Allenby, Lord (1861-1936), was a British military leader. During World War I (1914-1918), he led British forces in Egypt and Palestine. By skillfully combining attacks by his own forces with those of Arab guerrillas led by Major T. E. Lawrence (Lawrence of Arabia), he defeated the troops of the Ottoman Empire in 1917 and 1918 (see Lawrence, T. E. ). The Ottoman Empire was based in what is now Turkey. His victory at Megiddo in Palestine on Sept. 18, 1918, gave the British control of Syria and Palestine.
Allenby served as British high commissioner for Egypt from 1919 to 1925. Arabs were bitter because the British and French refused to give them independence, and because the Allies had promised the Jews a national home in Palestine. Allenby handled this difficult situation with tact and sympathy.

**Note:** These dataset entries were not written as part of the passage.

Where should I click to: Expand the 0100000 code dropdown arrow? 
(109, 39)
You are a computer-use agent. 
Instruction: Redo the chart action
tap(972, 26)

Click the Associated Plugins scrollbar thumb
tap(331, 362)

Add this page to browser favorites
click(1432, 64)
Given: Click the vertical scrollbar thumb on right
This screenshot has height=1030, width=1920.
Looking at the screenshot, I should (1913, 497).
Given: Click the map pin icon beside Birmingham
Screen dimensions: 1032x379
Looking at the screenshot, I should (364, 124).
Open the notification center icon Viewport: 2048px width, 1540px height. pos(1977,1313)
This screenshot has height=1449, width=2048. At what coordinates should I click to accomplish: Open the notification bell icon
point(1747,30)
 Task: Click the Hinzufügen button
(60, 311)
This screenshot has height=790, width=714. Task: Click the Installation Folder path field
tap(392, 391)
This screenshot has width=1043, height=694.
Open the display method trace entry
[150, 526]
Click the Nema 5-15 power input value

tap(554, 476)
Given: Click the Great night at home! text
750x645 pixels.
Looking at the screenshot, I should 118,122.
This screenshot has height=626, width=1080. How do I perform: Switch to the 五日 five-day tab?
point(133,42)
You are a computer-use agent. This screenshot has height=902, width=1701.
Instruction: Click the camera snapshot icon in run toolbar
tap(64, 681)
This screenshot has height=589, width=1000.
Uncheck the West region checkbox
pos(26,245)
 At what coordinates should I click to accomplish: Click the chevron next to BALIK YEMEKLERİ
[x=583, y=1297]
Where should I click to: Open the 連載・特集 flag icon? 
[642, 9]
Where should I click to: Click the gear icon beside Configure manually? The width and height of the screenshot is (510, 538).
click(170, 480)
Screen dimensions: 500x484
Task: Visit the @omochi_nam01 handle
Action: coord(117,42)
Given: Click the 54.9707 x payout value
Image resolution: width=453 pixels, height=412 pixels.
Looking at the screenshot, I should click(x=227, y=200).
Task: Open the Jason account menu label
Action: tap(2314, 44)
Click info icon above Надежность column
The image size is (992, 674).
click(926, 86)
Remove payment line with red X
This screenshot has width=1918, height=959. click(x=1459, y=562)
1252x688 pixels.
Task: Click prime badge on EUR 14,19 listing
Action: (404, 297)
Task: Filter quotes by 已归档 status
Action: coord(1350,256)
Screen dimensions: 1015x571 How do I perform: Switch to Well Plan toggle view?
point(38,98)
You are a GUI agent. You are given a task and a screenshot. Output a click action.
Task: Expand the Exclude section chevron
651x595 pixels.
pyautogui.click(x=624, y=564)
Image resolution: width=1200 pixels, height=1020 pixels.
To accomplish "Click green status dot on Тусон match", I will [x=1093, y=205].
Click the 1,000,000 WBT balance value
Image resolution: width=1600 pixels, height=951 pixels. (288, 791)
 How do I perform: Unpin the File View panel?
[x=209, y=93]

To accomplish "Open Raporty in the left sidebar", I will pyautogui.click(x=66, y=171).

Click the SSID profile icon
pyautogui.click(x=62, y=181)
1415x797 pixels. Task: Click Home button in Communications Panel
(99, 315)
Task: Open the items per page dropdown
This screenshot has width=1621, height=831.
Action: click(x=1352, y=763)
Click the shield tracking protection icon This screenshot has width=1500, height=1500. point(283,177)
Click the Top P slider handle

Edmund Henry Hynman Allenby was born on April 23, 1861, in Suffolk, England. When World War I began, he commanded first a cavalry division and then a corps of the British Expeditionary Force in France. He became an army commander in 1915. His full title was Viscount Allenby of Megiddo and Felixstowe. He was known as “The Bull” because of his fierce temper. He died on May 14, 1936. Allenby was the model for the title character in The General (1936), a novel by English author Cecil Scott Forester.